Week 2 ResNet programming exercise: the use of one-by-one convolution

in the programming exercise of week 2 - ResNet, part 3.2 - The Convolutional Block, it states, quote

“For example, to reduce the activation dimensions’s height and width by a factor of 2, you can use a 1x1 convolution with a stride of 2.”

As far as I know, 1x1 convolutions only reduce number of channels in the activation layers, right? It is the pooling layers that reduce the height and width of the input. Is it an error in the programming exercise?

Hi, @realnoob !

Yes, 1x1 convolutions reduce the number of channels, but any convolution that has a stride different than 1 also reduces the output size. In this case, a stride 2 will output a feature map that is half the height and width (stride 3, a third)

Ahh now I get it. Thank you so much, I forgot about that :sweat_smile:

This is an interesting point. Notice that a 1 x 1 convolution with stride = 2 means that you are literally discarding (completely ignoring) half of the inputs. They could also have done a pooling layer with stride of 2 and gotten the same dimensionality reduction without actually literally ignoring any of the inputs. This question has been asked multiple times before, but I don’t know why they made that design choice. The only argument I can think of is that the 1 x 1 convolution would be a bit less compute cost to achieve that size reduction. But the idea of simply discarding inputs seems a bit counterintuitive. Well, maybe you could consider a Max Pooling layer as ignoring half the inputs: it does drop half of them, but it looks at the values to decide which ones to keep. That’s not really equivalent to ignoring them completely. Well, there is one other difference when using pooling layers: they operate “channelwise”, so the number of channels is preserved. With 1 x 1 convolutions, you can also reduce the number of channels at the same time.
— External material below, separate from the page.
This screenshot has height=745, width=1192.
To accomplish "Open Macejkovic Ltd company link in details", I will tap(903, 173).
If anyone has the energy, it would be worth reading the original Residual Net papers to see if they comment on this design choice.

Hi @paulinpaloalto I also feel ignoring inputs in the cause of implement a stride of 2 may not be the best. However, concentrating on the reason behind the 1x1 convolution with stride 2 layer which is to reduce the input by half, I observed that the intuition works but when I try to describe this using the formula; ((n + 2p - f)/ 2) + 1 always returns 0.5 more no matter the input shape. For instance a 28x28 input image, using this layer specification should return a 14x14 output labels. However, when described with the formula above; I get 14.5.
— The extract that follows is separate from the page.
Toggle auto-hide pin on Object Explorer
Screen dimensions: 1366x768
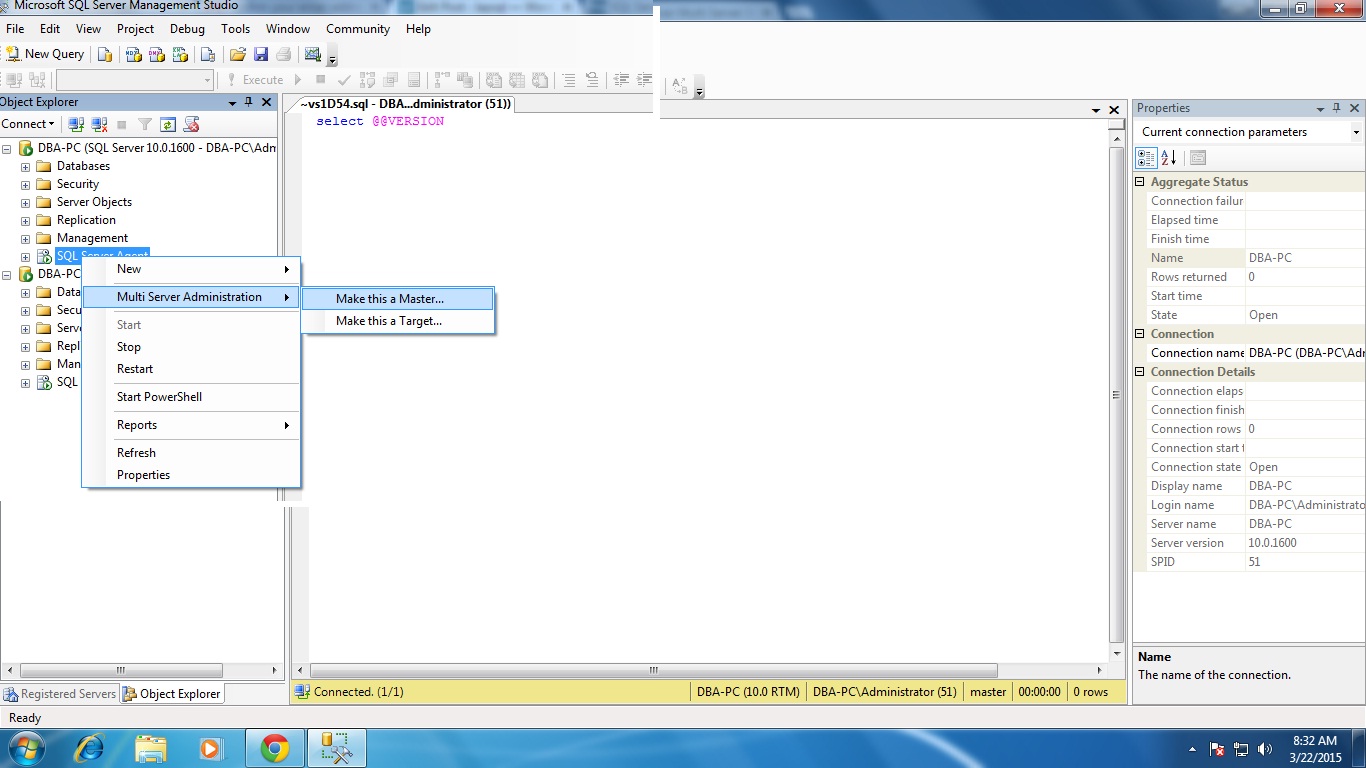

That is not the complete formula. Here it is in full mathematical notation:

n_{out} = \displaystyle \lfloor \frac {n_{in} + 2p - f}{s} \rfloor + 1

The key point that is missing from your version is the “floor” function, which is expressed with the \lfloor and \rfloor symbols. The floor function takes an input and returns the largest integer which is less than the input value. That is necessary because (as you experienced) as soon as the stride is > 1, then you face the issue that the numerator may not be evenly divisible by the stride.

Professor Ng covered this point in DLS C4 W1 in the lecture titled Strided Convolutions. Watch starting at time offset 3:00 or a little before that to get the context.

Perfect. Thank you again